Come affermato da E. Graham Howe nella sua prefazione, Satipatthāna è una via di libertà che conduce all’Illuminazione, e questo è un manuale di allenamento interiore, basato sulla “Via della consapevolezza” del Buddha. Dobbiamo all’amore attivo di Nyanaponika Thera e alla sua capacità di penetrazione sottile dell’ar­gomento, l’interpretazione e la traduzione in termini moderni di disciplina spirituale di questo insegnamento del Buddha.

 

Nell’Introduzione, Nyanaponika Thera spiega la sua intenzione di offrire al lettore moderno un’idea del significato della meditazione nell’ascetismo buddista, mostrando cosa può ancora significare come mezzo di formazione dell’uomo interiore. Il carattere dinamico e attivistico dei tempi moderni li rende inadatti a tali discipline, che possono essere coltivate solo in un’atmosfera di quiete e silenzio. Va tuttavia notato che è come protezione contro la tumultuosa invadenza del mondo esterno che il percorso della meditazione può essere considerato di interesse attuale, anche se è aperto solo a coloro il cui temperamento li rende particolarmente inclini a studiare l’uomo interiore.

 

Poiché la meditazione è un argomento a cui si fanno innumerevoli riferimenti nei testi buddisti, l’autore si è rivolto alla tradizione piú sicura. Tuttavia, tutti i metodi, sottolinea, alla fine convergono nella “Via della Consapevolezza” (satipatthāna-magga) chiamata dallo stesso Maestro “l’unica via” (ekāyano maggo). Dopo un attento studio introduttivo della disciplina mentale, uno studio di valore essenzialmente pratico, viene fornita una perspicace spiegazione delle quattro fasi della contemplazione: sul corpo, sul sentimento, sullo stato mentale, sui contenuti mentali. La prima fase è l’aspetto yogico del buddismo, in cui le facoltà mentali sono attive come qualcosa che può essere di aiuto al devoto non ancora in grado di attingere alla Saggezza trascendente, che, come classificata dal Nagarjuna, è un percorso rigoroso e accidentato rispetto a quello della Bhakti.

 

Gli esercizi che hanno come scopo la “contemplazione del corpo” coprono entrambi i tipi di pratica: appartengono in parte alla pura attenzione e in parte alla chiara comprensione. Viene quindi considerato un aspetto psicologico, e a questo proposito la spiegazione data dell’idea di meditazione è importante. Questa è un’espressione occidentale che viene applicata indiscriminatamente a tre diverse fasi dell’esercizio interiore: consapevolezza, concentrazione, saggezza. In pratica, quindi, si dovrebbe distinguere tra la meditazione, che ha come oggetto la consapevolezza cosciente incentrata su qualche tema o oggetto che le serve solo come pretesto, e la meditazione la cui qualità è conferita ad essa dall’oggetto su cui si concentra. A volte questa è attività spirituale in sé, o può essere comunione con un’immagine del mondo superiore. Nel primo caso il contenuto può essere tratto dall’esperienza ordinaria; nel secondo caso esso (kammatthāna) appartiene alla sfera della saggezza stessa. In questo l’uomo moderno può trovare una chiave della meditazione, in quanto la meditazione può, in una prima fase, essere considerata come una determinazione mentale applicata a qualche oggetto appartenente al mondo dei sensi, mentre, in una fase successiva, la determinazione del pensiero stesso può essere l’oggetto e il riferimento ai sensi diventa superfluo.

▶ [Dati estratti]
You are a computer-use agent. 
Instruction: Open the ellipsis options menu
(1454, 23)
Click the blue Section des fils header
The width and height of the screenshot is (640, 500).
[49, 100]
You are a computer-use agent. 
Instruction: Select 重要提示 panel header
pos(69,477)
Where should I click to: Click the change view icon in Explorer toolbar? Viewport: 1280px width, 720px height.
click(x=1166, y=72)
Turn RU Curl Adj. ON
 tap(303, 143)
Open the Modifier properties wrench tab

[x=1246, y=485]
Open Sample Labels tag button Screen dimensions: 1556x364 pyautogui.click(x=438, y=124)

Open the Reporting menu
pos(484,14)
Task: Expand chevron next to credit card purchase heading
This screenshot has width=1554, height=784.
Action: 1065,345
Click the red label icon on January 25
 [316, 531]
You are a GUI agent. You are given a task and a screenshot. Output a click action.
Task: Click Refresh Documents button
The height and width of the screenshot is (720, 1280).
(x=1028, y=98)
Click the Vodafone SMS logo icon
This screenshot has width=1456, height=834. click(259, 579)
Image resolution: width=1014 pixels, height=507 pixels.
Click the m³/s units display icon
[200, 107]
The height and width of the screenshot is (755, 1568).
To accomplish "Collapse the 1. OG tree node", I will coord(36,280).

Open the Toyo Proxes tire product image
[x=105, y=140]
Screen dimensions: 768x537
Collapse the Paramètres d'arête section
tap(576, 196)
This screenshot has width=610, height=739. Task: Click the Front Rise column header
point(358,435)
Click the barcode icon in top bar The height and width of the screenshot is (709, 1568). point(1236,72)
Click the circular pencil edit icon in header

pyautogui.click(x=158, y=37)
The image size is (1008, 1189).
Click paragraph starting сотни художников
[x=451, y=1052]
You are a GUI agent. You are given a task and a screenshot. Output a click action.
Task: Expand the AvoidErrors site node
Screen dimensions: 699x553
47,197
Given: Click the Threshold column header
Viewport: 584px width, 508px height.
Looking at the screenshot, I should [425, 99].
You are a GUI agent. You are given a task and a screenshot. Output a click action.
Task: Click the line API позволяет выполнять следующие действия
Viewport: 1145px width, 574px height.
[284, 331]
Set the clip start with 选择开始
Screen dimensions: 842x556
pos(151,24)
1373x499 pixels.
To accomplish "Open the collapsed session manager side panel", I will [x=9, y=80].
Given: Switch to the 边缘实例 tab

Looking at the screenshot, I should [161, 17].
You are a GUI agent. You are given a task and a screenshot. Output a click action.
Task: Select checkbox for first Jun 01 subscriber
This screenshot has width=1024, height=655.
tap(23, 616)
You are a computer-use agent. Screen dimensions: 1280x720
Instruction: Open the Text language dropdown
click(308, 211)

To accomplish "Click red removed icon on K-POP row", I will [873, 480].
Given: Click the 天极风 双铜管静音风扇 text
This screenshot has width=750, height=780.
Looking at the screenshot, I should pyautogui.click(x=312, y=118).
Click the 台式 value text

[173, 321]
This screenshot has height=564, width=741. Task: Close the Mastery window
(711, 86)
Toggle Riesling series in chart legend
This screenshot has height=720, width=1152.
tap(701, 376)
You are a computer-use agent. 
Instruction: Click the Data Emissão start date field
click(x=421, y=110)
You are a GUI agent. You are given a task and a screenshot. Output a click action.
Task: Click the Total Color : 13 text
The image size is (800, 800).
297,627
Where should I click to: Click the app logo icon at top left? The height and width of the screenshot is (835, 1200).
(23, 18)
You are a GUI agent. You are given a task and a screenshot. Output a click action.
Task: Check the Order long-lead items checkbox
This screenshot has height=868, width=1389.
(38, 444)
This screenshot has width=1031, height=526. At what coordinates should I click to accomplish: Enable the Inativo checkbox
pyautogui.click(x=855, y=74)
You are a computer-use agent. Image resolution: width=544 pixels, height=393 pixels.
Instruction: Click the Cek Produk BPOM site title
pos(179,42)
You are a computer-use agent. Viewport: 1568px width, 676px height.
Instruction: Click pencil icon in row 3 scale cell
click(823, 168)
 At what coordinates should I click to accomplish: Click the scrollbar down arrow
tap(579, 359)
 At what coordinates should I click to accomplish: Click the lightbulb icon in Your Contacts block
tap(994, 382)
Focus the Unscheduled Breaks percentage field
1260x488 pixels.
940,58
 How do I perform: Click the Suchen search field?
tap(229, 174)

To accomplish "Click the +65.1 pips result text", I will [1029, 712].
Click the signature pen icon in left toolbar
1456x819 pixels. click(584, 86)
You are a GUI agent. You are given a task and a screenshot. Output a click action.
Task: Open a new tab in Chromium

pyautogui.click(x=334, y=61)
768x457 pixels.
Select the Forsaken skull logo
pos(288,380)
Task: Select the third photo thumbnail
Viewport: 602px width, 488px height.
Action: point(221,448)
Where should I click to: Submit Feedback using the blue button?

▶ [Consegna] Ricopia dal testo sulla via della consapevolezza il passo compreso tra "Poiché la meditazione" e "quello della Bhakti.", estremi inclusi.

▶ [Risposta]
Poiché la meditazione è un argomento a cui si fanno innumerevoli riferimenti nei testi buddisti, l’autore si è rivolto alla tradizione piú sicura. Tuttavia, tutti i metodi, sottolinea, alla fine convergono nella “Via della Consapevolezza” (satipatthāna-magga) chiamata dallo stesso Maestro “l’unica via” (ekāyano maggo). Dopo un attento studio introduttivo della disciplina mentale, uno studio di valore essenzialmente pratico, viene fornita una perspicace spiegazione delle quattro fasi della contemplazione: sul corpo, sul sentimento, sullo stato mentale, sui contenuti mentali. La prima fase è l’aspetto yogico del buddismo, in cui le facoltà mentali sono attive come qualcosa che può essere di aiuto al devoto non ancora in grado di attingere alla Saggezza trascendente, che, come classificata dal Nagarjuna, è un percorso rigoroso e accidentato rispetto a quello della Bhakti.